Former White House aide I. Lewis ‘Scooter’ Libby, right, is escorted to a waiting vehicle with his attorney, Theodore Well, left, outside federal Court in Washington, Thursday, June 14, 2007. ABC News reported Thursday that President Donald Trump is expected to pardon Libby, who was convicted for obstruction of justice and perjury in the disclosure of a CIA agent’s name (PABLO MARTINEZ MONSIVAIS / Associated Press)
By Josh Dawsey and Philip Rucker Washington Post

WASHINGTON – President Donald Trump is expected to pardon Lewis “Scooter” Libby, according to a senior administration official, giving an olive branch to a George W. Bush administration staffer that the former president himself declined to grant.

It is unclear why Trump is making the move, but the pardon has been under consideration for several months, two people familiar with the president’s thinking said. Trump has often privately expressed a willingness to pardon Libby, who was convicted for obstruction of justice and perjury in the disclosure of a CIA agent’s name.

Trump could always change his mind, the senior administration official said. The timing of the pardon is unclear.

The news was first reported by ABC News.

Libby was the chief of staff to Vice President Richard Cheney and a controversial figure in the Bush administration.

Bush, whom Trump often derides in caustic terms, could not be convinced to pardon Libby. He was lobbied aggressively by Cheney, and his refusal was said to have caused a strain in the relationship between the two men.

Trump, who often rails against disclosures to the news media but was a longtime anonymous source himself, appears to have chosen to forgive Libby for his role in the disclosure of CIA Agent Valerie Plame’s idenitfication.

Libby was convicted of making false statements, perjury and obstruction of justice in the 2007 investigation of Plame, a former covert CIA agent and the wife of former ambassador Joseph Wilson IV.

Libby was sentenced to 30 months in prison and fined $250,000, but his sentence was commuted by Bush. Though spared jail time, Libby was not pardoned.

The chief federal prosecutor in Libby’s case was Patrick Fitzgerald, then the U.S. attorney from the Northern District of Illinois. Fitzgerald is a longtime friend and colleague of James Comey, the fired FBI director whose new memoir paints a scathing portrait of Trump’s character and conduct in office.

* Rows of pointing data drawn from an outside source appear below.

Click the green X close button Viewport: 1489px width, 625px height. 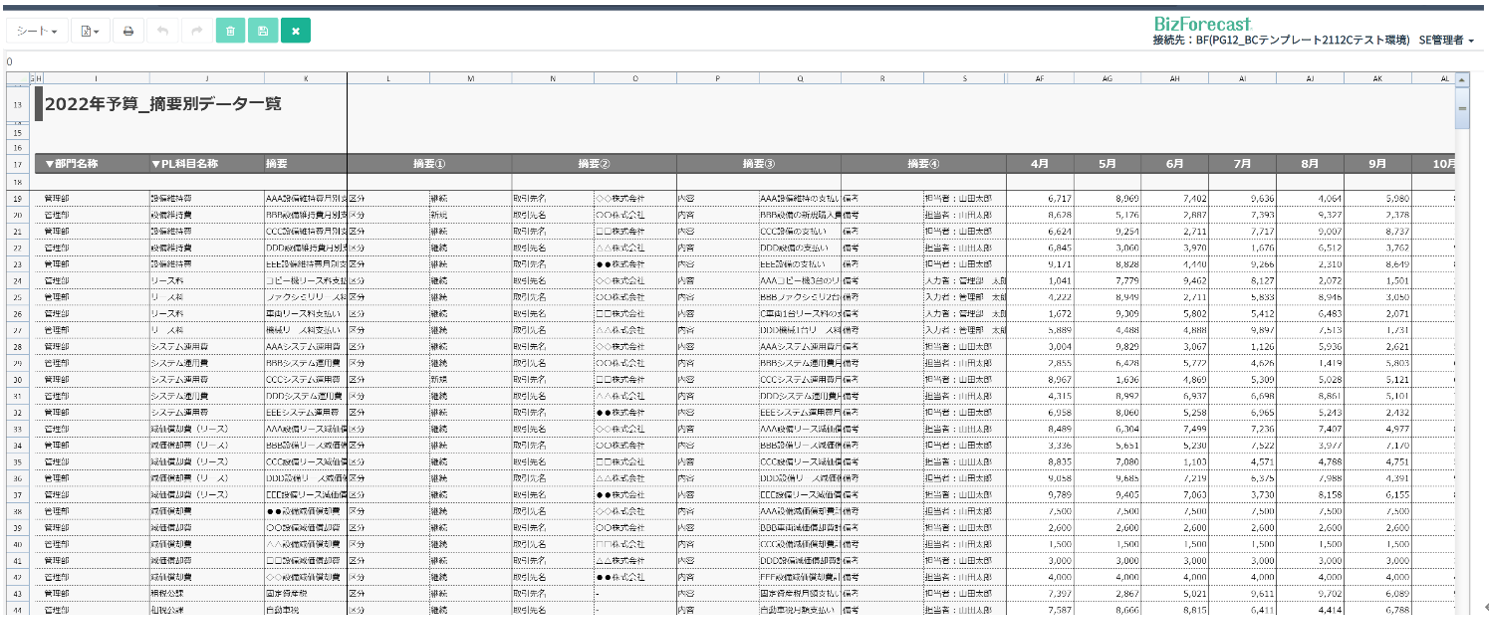coord(296,31)
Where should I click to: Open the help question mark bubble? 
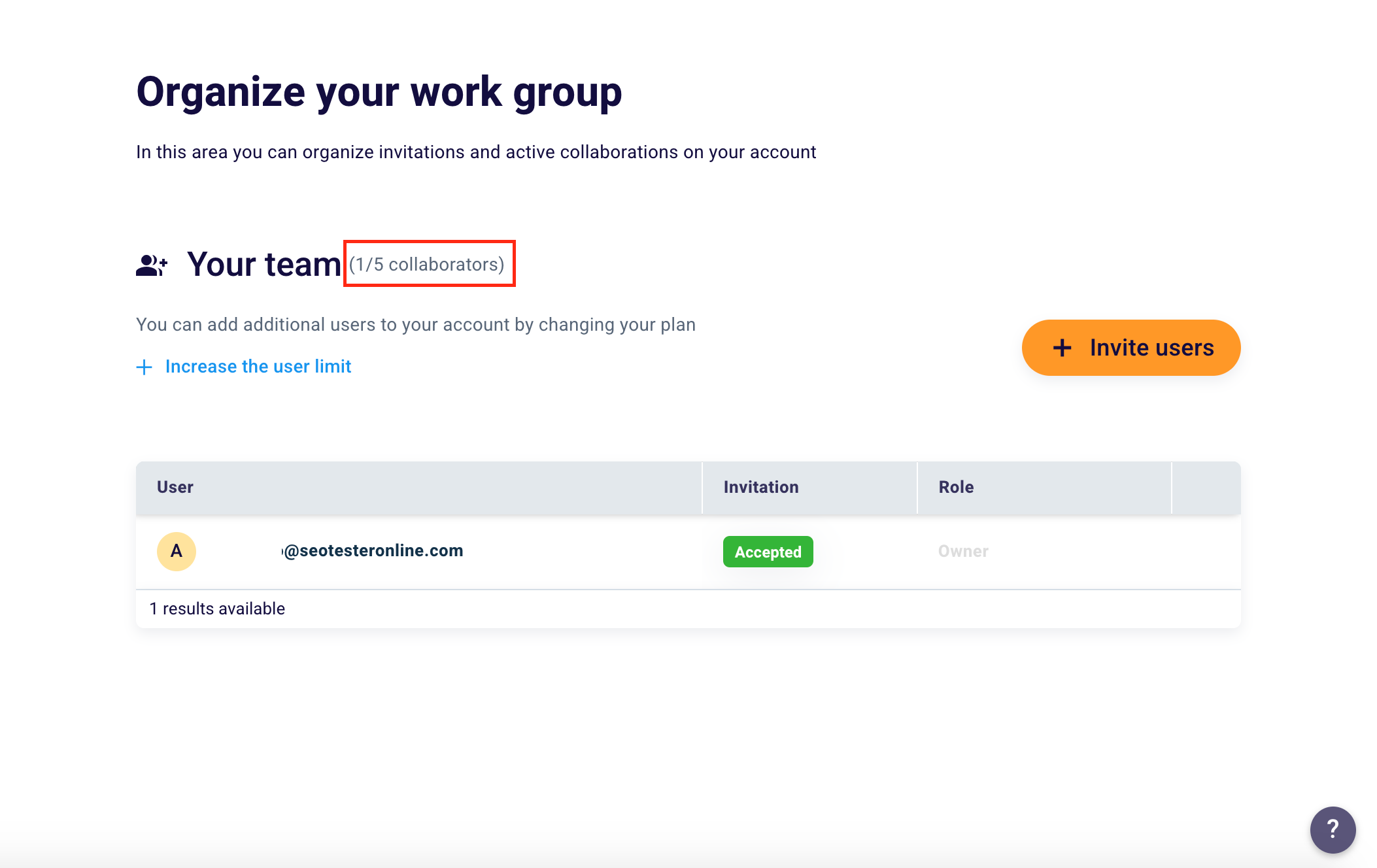1333,829
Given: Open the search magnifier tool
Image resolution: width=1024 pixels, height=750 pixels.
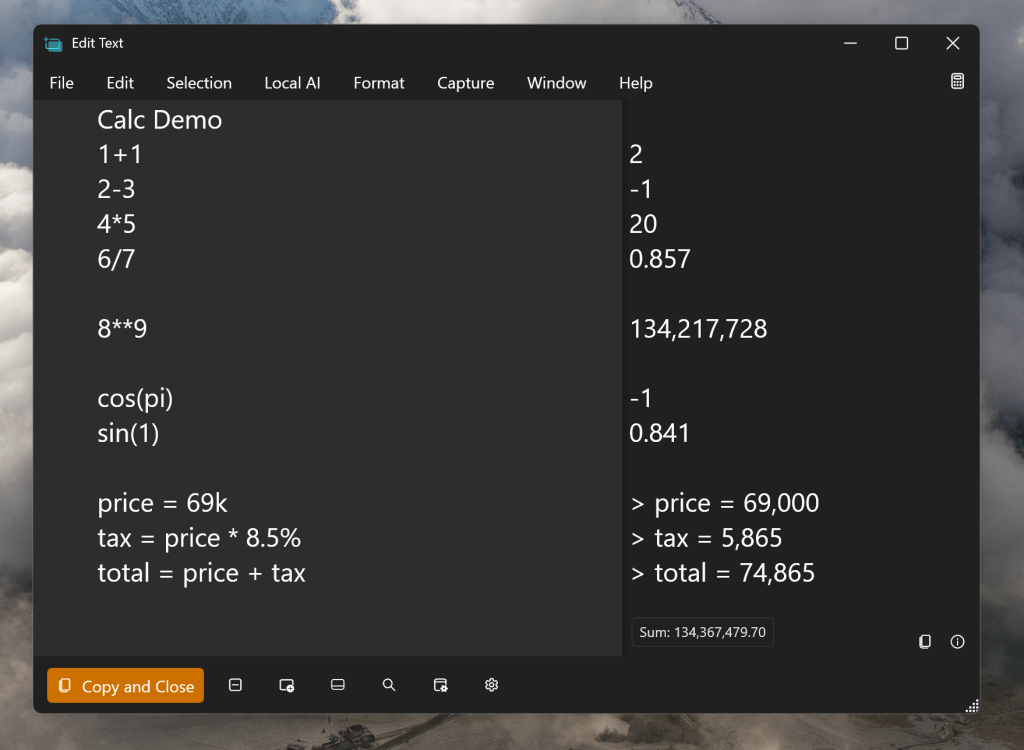Looking at the screenshot, I should [389, 685].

Trump has rarely used his presidential power to pardon, but last August granted clemency to Joe Arpaio, a controversial Arizona sheriff who had been a longtime Trump ally and campaign-trail companion.

Arpaio was found in contempt of court for defying a federal judge’s order to stop detaining people simply because he suspected them for being undocumented immigrants. In addition to racial profiling, Arpaio was long criticized for what many in the community decried as inhumane prisons in Maricopa County, which includes Phoenix.

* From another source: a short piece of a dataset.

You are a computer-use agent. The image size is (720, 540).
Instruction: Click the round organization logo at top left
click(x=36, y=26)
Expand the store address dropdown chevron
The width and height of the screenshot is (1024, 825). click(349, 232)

Trump and Arpaio’s political alliance dates to the “birther” movement earlier this decade. Both men were outspoken leaders of the campaign to undermine President Barack Obama by spreading the lie that he was born outside the United States when in fact he was born in Hawaii.

John Dowd, a former Trump lawyer, floated pardons to former campaign manager Paul Manafort and former national security adviser Michael Flynn, The Post has reported. Manafort has since been charged with more than a dozen offenses, while Flynn has pleaded guilty to lying to the FBI.